Friday, August 18, 2006

Immigration tidbits from around the nation!

Immigration: We go to St Louis where a new law is having its desired effect.

VALLEY PARK, Mo. - A new law in the St. Louis suburb Valley Park has forced more than 20 families to leave the town, and the Archdiocese of St. Louis is helping them relocate. An ordinance passed July 17 fines landlords $500 per violation for knowingly renting to illegal immigrants. Many of the families that have left were staying at Cheryl Lane Apartments. Some left so quickly they didn't take their furniture, apartment owner James Zhang told the St. Louis Post-Dispatch. Zhang and his apartment manager went door-to-door last week, telling residents that if they weren't in the country legally, they needed to move out. Of his 48 units, 20 are now empty, said Zhang, noting that the fine is more than the $450 he charges for monthly rent.
In Chi-town, the newest immigration idol is sorta wearing out her welcome even for her supporters.
Elvira Arellano came to this country from Mexico seeking a better life, but she came here illegally. For five years, she lived fairly anonymously, like millions of other illegal immigrants. She worked as a cleaning woman at O'Hare International Airport until she was arrested in 2002 during a post-Sept. 11 security sweep at the nation's airports. Last week, the Department of Homeland Security gave Arellano, 31, a deadline for deportation. Instead of reporting to homeland security by 9 a.m. Tuesday, though, she took refuge in Adalberto United Methodist Church in the Humboldt Park neighborhood. She has said she will stay in the church indefinitely, in pure defiance of immigration authorities. They say they have the legal right to arrest her in the church and will do so at a time of their choosing. Arellano is hardly anonymous now. In fact, she has become something of a local symbol for those who most ardently believe U.S. immigration law is patently unfair. That doesn't mean her example is helpful to their cause. It is not. Arellano was arrested and deported once before and re-entered the country illegally. She was found to have used a fake Social Security number to work. And yet she has benefited from some extraordinary political support, which few illegal immigrants get to enjoy. She won the help of members of the Illinois congressional delegation, who rallied around her because her 7-year-old son, Saul, a U.S. citizen, has ADHD and other health problems. She has been granted three stays of deportation since 2003. U.S. Rep. Luis Gutierrez (D-Ill.) sent a letter to President Bush on Wednesday asking that Arellano be granted yet another stay. But Sen. Dick Durbin, Sen. Barack Obama and others have said there is nothing more they can do for her. Because her son's condition has improved, some of those sympathetic to her cause suggest that another stay of deportation cannot be justified. And so, she stands in public defiance of U.S. law--a symbol, as well, for those who say the only problem with immigration law is that it is not tough enough on those who violate it.

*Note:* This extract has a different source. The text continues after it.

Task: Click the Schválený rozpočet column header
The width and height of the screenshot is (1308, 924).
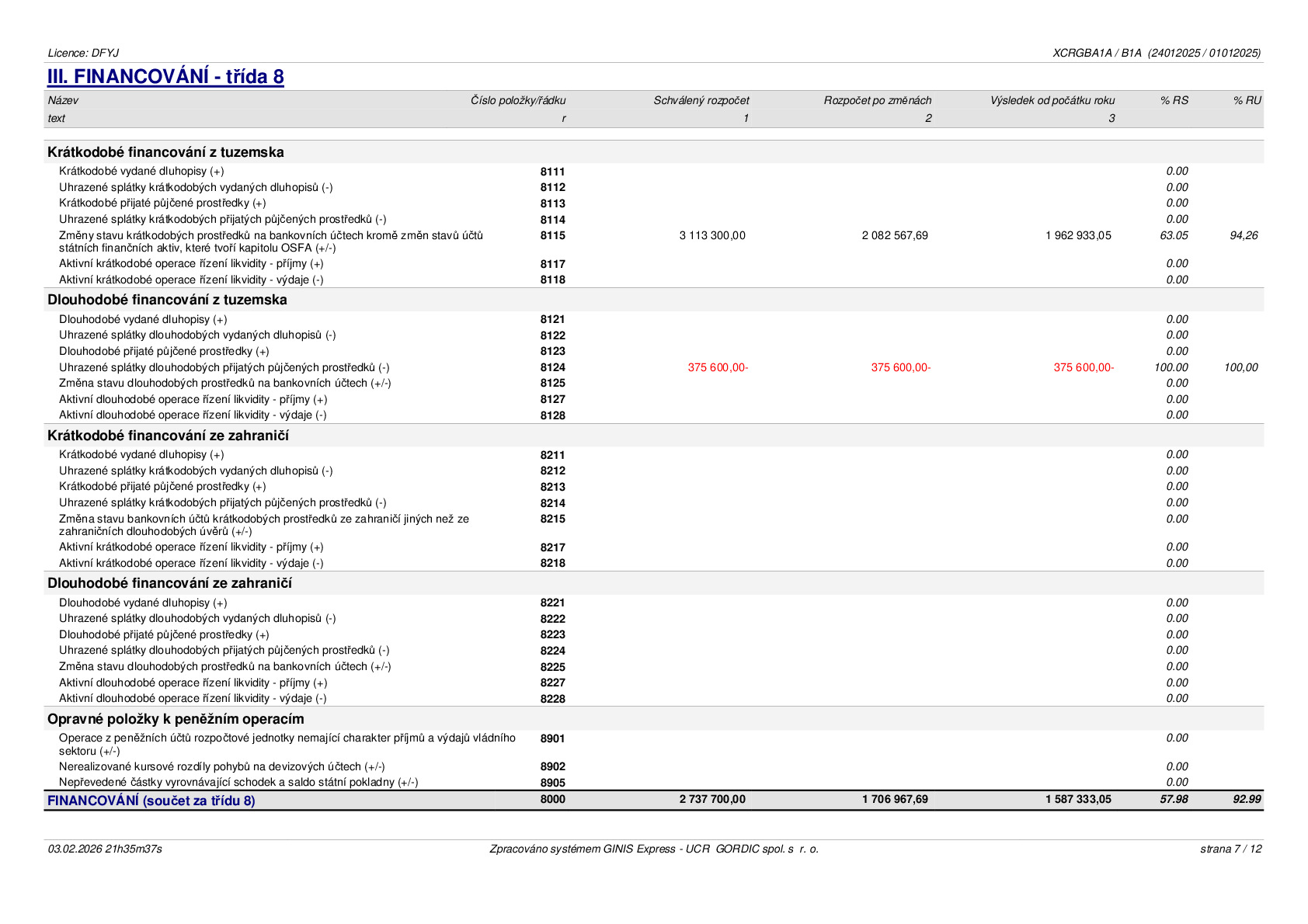Action: coord(701,100)
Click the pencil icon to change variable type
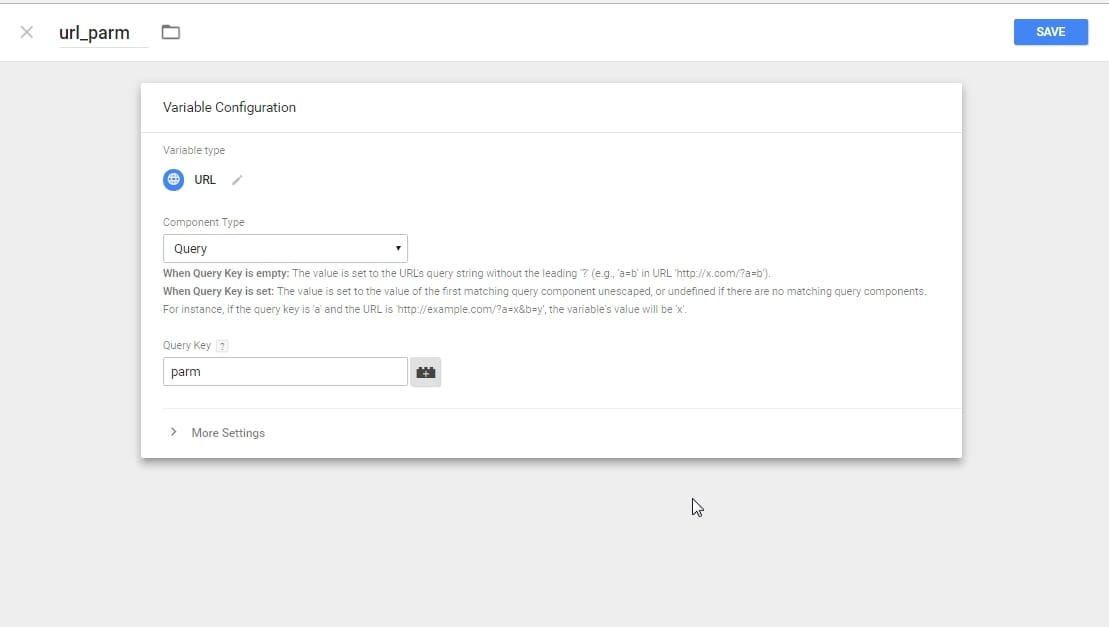 237,181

ICE has to move in and get her because other illegals will start to use this as a method for the cause. The upside is she is so arrogant about it that she comes off as a being a bad symbol for the cause.

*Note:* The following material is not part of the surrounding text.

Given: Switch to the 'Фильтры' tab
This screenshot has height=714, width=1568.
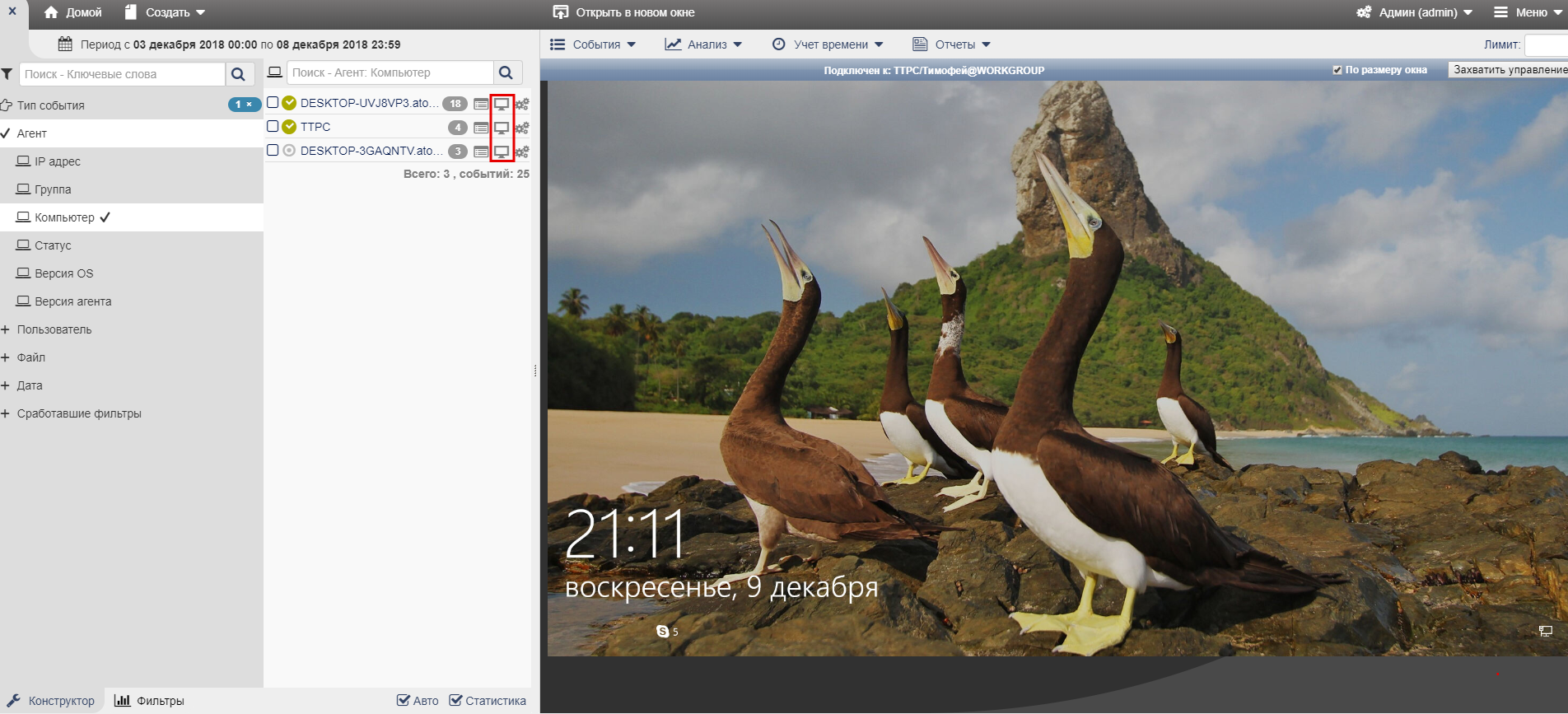Looking at the screenshot, I should click(x=149, y=701).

Arellano remained defiant Wednesday and said if authorities want her they will have to come inside the church and get her. "My son is a U.S. citizen," she told reporters. "He doesn't want me to go anywhere so I'm going to stay with him." Arellano was deported shortly after illegally crossing into the United States in 1997. She returned within days, living for three years in Oregon before moving to Chicago in 2000. Arrested two years later at O'Hare International Airport, where she was working as a cleaning woman, she was convicted of working under a false Social Security number and ordered to appear at the Chicago immigration office Tuesday morning. Instead, she went to the church, where she is an active member. But activists say things aren't that simple. They talk about her 7-year-old son, a citizen because he was born in the country. They talk about how she came here to work and provide a better life for herself and her son. They say her story highlights why they believe the nation's immigration laws must be changed. "She is a leader in the movement who has made the issue of family unity the key issue in the question of the undocumented," Coleman said of Arellano, president of United Latino Family, a group that lobbies for families that could be split by deportation. "That is the most sympathetic issue there is." Others aren't so sure. "I don't think the immigration debate should be focused on a woman who ... disregards an order," said Carlina Tapia-Ruano, a Chicago attorney and president of the American Immigration Lawyers Association. "I do believe the discussion should be what to do when you have a situation where someone has sought legal status and waited for 7 to 10 years to be reunited with their families (as well as) the employers who can't get enough people and need to get illegal immigrants to fill their jobs." Tapia-Ruano said she worries Arellano's story will be used by extremists on both sides of the issue. "The risk of focusing on her particular hardship is it will be viewed as (an example) of how illegals come here to be in flagrant disregard of our laws, and I don't think that's true," she said.